(Records for locating words and elements)
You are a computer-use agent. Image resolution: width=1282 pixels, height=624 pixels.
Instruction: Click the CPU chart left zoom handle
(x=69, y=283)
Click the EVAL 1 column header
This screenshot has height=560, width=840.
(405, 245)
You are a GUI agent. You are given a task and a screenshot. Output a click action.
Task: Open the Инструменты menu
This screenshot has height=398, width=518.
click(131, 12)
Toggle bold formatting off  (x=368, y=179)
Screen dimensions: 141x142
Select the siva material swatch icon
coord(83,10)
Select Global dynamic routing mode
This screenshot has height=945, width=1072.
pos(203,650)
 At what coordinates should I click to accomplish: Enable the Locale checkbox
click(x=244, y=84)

...

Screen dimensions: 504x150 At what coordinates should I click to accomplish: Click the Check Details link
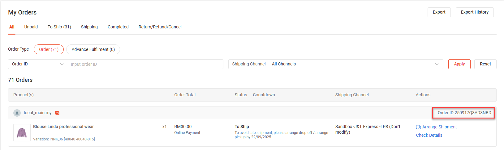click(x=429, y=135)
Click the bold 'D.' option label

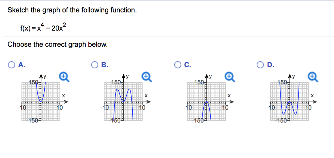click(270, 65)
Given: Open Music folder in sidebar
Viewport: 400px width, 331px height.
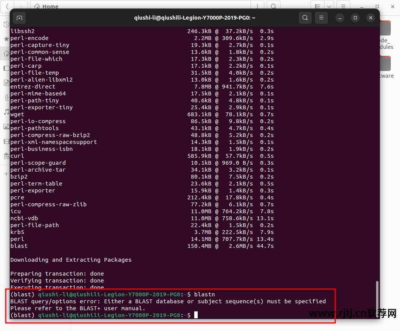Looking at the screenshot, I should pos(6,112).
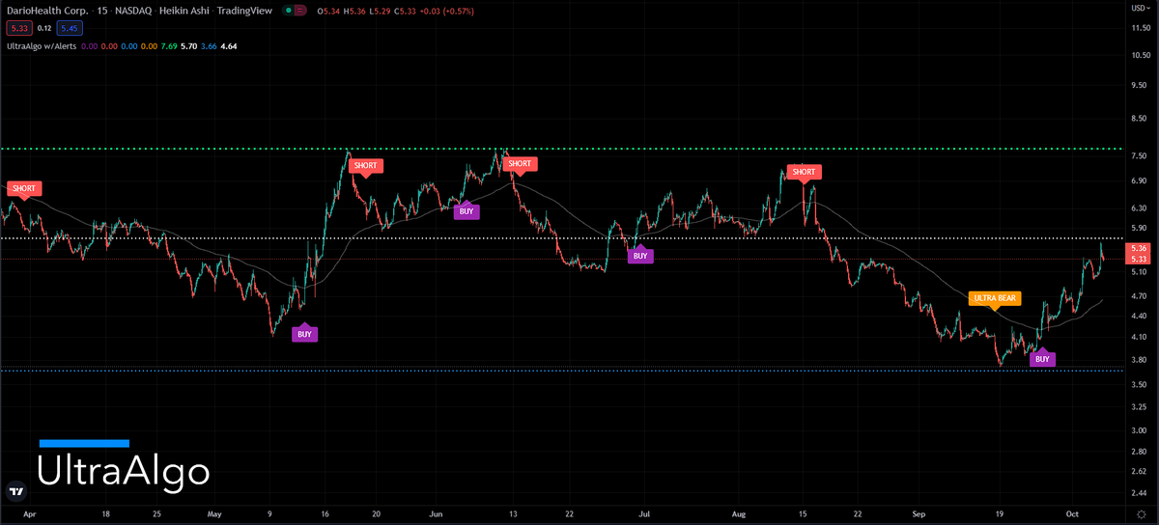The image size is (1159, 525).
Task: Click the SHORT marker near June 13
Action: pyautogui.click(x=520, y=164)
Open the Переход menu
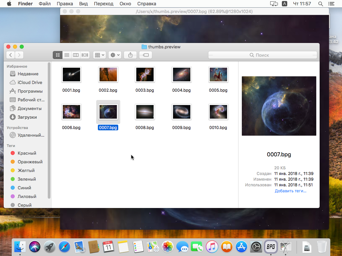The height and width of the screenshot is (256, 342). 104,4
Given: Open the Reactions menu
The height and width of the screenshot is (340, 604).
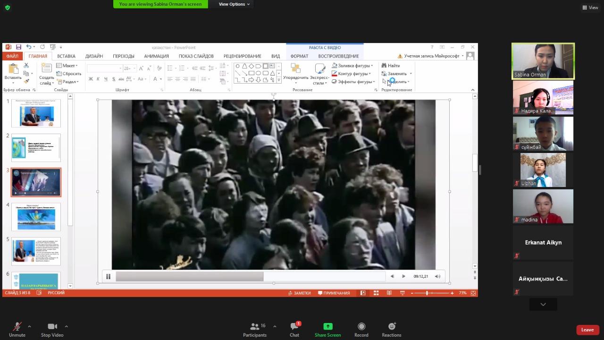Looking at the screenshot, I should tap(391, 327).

Exercise goal — Report every line of the items above that contains the string "accomplish", copying each such line in full.

Solution for this task —
 At what coordinates should I click to accomplish: Enable the Locale checkbox
Screen dimensions: 504x150 At what coordinates should I click to accomplish: Click the Check Details link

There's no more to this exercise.